> **INSTRUCTIONS FOR THE TASK**:
Please reproduce the data from its first line through the line holding "[x=479, y=180]", inclusive.

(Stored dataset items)
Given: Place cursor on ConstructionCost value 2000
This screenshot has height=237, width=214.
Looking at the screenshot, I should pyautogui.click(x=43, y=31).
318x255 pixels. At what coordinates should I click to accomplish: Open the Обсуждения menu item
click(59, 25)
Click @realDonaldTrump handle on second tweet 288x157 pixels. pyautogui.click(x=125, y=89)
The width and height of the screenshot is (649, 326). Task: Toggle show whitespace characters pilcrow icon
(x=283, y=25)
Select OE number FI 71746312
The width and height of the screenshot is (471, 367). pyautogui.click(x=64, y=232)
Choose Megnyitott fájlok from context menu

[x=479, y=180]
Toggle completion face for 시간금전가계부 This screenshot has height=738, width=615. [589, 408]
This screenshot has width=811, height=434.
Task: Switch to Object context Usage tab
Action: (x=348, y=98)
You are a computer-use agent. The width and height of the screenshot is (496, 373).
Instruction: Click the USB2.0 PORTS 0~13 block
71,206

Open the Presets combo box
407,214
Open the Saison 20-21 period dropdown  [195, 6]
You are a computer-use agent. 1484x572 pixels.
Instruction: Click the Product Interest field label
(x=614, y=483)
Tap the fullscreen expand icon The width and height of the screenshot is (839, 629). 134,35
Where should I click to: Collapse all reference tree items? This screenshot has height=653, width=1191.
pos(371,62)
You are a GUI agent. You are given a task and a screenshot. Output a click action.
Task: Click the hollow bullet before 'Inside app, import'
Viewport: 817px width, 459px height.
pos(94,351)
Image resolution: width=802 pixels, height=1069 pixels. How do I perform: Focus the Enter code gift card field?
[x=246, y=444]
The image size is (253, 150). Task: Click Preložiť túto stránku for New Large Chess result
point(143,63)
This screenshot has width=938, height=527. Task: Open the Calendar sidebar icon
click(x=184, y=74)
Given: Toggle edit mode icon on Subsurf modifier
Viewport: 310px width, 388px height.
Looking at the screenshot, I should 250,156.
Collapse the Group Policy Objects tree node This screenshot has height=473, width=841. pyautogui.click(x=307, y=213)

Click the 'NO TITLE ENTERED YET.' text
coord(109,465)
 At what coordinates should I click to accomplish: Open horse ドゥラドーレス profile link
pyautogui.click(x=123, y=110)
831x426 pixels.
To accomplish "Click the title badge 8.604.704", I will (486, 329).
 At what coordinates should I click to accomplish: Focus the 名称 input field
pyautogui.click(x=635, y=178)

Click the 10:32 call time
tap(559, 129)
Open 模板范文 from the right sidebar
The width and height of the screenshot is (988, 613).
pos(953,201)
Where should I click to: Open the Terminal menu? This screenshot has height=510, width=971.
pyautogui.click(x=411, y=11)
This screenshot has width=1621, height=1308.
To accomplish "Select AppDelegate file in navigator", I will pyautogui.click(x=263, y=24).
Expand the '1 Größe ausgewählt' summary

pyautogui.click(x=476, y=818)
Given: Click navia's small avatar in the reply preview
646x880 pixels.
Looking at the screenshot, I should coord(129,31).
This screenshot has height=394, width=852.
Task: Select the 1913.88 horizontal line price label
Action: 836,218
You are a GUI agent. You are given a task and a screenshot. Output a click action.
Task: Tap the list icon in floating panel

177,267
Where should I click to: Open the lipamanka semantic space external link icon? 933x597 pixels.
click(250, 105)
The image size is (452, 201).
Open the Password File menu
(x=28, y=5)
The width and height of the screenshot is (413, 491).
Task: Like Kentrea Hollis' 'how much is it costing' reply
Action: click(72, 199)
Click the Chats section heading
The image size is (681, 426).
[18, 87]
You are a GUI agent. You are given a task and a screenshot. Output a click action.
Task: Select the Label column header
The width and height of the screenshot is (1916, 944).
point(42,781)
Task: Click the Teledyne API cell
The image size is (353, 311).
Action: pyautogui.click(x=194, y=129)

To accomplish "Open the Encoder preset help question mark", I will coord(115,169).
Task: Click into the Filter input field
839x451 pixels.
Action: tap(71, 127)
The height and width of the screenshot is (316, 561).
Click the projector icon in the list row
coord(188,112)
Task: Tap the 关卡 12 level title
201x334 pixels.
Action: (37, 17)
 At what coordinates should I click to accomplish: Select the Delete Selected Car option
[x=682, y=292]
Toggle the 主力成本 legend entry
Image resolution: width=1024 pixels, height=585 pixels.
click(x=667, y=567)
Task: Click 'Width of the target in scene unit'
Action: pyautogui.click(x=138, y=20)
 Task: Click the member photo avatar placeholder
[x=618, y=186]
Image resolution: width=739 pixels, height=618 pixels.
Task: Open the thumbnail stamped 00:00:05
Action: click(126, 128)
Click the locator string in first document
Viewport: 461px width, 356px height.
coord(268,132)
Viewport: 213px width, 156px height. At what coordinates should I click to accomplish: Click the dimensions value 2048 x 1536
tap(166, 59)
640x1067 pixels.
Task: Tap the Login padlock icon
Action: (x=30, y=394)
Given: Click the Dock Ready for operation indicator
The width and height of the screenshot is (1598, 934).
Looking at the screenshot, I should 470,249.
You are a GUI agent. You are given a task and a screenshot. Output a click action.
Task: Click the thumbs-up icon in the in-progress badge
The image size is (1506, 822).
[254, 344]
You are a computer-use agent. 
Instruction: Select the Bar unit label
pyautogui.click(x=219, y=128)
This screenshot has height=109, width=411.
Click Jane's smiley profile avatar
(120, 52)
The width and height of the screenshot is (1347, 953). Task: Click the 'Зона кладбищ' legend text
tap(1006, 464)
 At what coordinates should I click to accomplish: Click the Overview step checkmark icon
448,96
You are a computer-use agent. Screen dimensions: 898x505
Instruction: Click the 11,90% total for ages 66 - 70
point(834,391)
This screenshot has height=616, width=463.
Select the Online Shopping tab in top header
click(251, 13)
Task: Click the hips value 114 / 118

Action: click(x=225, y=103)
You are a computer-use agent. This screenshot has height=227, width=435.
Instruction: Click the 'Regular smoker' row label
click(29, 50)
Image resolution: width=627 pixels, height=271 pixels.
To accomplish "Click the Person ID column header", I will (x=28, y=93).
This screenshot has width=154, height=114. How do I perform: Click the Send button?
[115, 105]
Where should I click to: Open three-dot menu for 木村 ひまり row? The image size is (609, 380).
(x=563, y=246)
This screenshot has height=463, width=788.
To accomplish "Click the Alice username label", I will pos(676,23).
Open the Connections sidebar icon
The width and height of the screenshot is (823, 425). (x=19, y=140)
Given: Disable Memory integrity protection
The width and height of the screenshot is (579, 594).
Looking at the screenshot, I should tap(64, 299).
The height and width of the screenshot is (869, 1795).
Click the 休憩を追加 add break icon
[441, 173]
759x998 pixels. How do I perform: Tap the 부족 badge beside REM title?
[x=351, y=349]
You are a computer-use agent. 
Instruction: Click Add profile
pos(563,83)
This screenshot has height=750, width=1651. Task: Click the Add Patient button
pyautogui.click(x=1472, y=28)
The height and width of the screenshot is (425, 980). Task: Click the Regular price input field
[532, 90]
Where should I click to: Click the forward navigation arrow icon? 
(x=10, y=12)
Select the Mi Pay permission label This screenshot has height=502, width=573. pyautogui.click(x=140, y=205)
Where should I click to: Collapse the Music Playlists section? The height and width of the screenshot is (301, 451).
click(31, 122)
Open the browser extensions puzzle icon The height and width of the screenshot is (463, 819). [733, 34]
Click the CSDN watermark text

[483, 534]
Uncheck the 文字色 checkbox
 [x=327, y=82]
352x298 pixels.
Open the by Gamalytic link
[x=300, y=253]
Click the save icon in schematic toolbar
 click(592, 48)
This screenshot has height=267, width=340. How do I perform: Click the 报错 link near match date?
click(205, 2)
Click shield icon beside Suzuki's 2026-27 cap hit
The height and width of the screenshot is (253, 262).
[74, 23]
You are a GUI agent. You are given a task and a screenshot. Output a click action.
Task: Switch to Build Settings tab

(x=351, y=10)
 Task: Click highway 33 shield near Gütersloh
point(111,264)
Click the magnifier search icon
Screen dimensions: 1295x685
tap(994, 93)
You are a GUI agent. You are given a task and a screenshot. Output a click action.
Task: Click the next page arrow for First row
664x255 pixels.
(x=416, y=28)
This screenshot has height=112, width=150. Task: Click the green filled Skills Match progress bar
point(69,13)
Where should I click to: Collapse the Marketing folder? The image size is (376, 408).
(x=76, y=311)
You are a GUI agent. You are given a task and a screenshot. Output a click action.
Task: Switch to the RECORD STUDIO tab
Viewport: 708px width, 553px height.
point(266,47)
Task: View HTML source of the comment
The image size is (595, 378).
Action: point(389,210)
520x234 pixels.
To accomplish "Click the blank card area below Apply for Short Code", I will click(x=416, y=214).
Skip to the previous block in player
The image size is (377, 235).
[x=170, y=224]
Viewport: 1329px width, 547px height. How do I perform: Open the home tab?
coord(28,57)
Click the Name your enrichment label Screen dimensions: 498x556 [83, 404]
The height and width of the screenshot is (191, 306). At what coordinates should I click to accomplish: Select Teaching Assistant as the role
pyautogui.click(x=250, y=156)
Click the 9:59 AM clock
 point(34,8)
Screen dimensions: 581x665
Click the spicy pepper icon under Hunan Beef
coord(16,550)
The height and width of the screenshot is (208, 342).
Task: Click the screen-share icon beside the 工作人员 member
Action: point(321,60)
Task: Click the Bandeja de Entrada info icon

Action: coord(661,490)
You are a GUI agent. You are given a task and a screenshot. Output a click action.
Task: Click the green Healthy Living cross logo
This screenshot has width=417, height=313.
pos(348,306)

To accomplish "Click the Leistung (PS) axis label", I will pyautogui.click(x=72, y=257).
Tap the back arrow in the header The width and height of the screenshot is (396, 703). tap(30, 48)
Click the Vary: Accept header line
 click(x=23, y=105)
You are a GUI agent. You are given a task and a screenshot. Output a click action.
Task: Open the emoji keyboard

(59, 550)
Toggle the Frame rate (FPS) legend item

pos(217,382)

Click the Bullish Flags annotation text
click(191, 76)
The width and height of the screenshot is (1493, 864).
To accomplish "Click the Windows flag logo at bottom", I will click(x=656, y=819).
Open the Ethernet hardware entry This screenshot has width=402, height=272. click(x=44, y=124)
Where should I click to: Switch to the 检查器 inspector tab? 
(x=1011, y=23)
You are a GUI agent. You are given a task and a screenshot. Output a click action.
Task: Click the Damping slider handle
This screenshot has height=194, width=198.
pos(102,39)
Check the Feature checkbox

> **RESULT OF THIS EXERCISE**:
Given: Place cursor on ConstructionCost value 2000
This screenshot has height=237, width=214.
Looking at the screenshot, I should pyautogui.click(x=43, y=31).
318x255 pixels. At what coordinates should I click to accomplish: Open the Обсуждения menu item
click(59, 25)
Click @realDonaldTrump handle on second tweet 288x157 pixels. pyautogui.click(x=125, y=89)
The width and height of the screenshot is (649, 326). Task: Toggle show whitespace characters pilcrow icon
(x=283, y=25)
Select OE number FI 71746312
The width and height of the screenshot is (471, 367). pyautogui.click(x=64, y=232)
Choose Megnyitott fájlok from context menu

[x=479, y=180]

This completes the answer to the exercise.